■ WORK INSTRUCTIONS
Return verbatim the stretch of lines from the one containing "Given: Expand Fingerprint recognition chevron" through the one containing "Looking at the screenshot, I should click(x=575, y=203).", with both ends included. Leave the pictures out of your answer.
___ SUPPLIED DATA
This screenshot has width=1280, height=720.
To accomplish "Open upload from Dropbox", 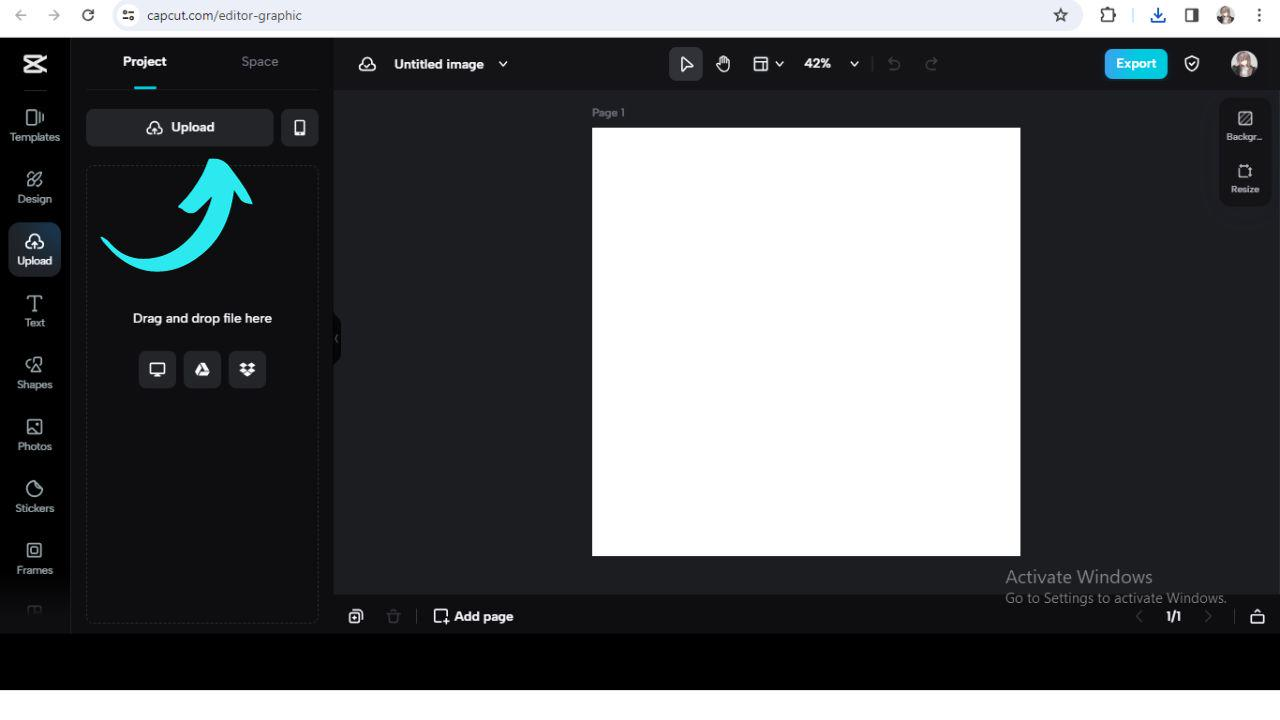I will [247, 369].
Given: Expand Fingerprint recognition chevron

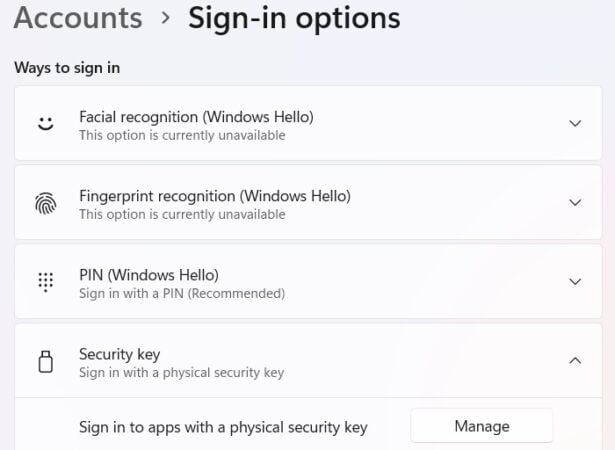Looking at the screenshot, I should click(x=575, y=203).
______
___ SUPPLIED DATA
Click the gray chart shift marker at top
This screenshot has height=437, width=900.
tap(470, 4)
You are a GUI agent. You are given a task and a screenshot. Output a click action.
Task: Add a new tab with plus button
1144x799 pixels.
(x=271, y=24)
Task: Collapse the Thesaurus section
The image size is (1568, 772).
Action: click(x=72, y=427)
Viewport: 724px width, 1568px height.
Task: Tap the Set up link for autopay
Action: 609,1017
______
___ SUPPLIED DATA
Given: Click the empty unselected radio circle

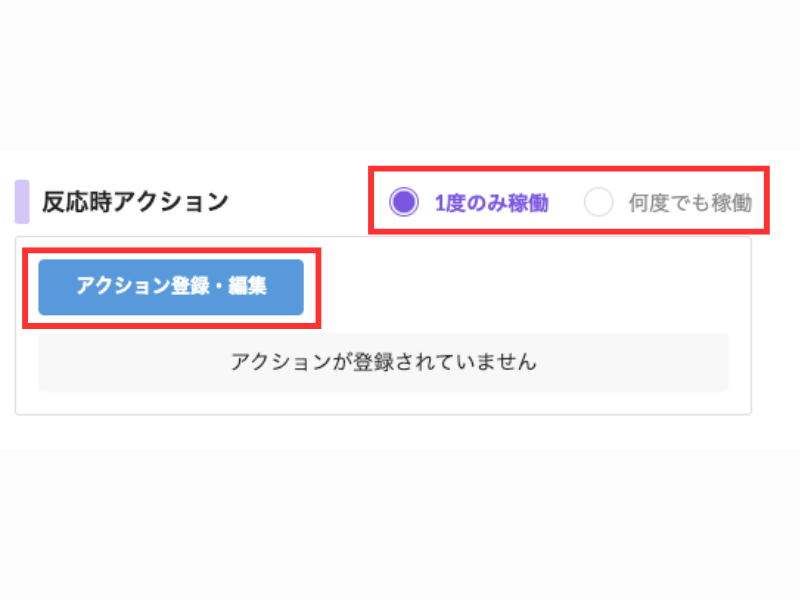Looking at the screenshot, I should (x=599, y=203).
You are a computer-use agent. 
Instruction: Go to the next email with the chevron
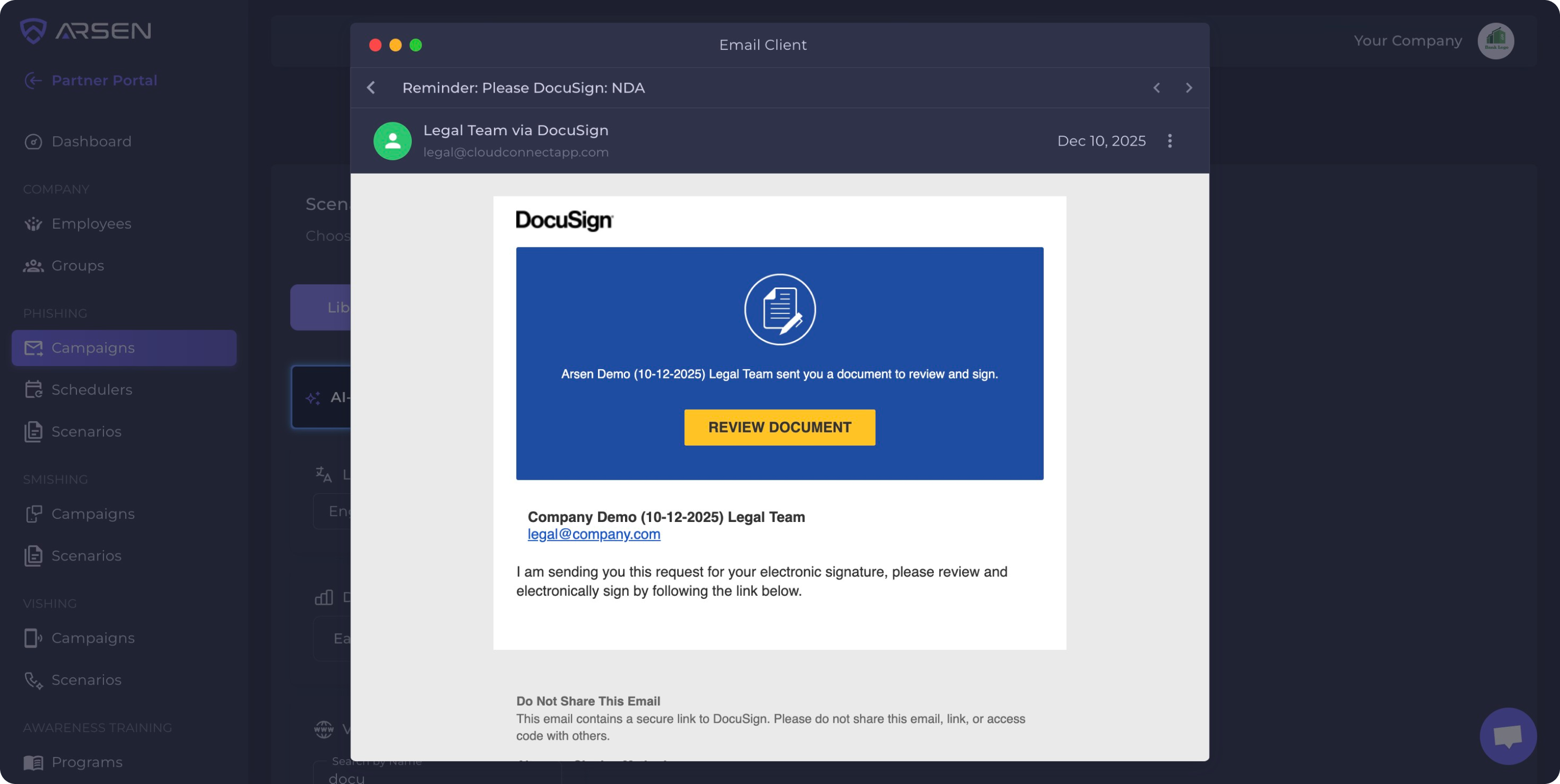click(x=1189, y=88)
______
■ OUTPUT OF THE EXERCISE
Given: Expand Fingerprint recognition chevron

Looking at the screenshot, I should click(x=575, y=203).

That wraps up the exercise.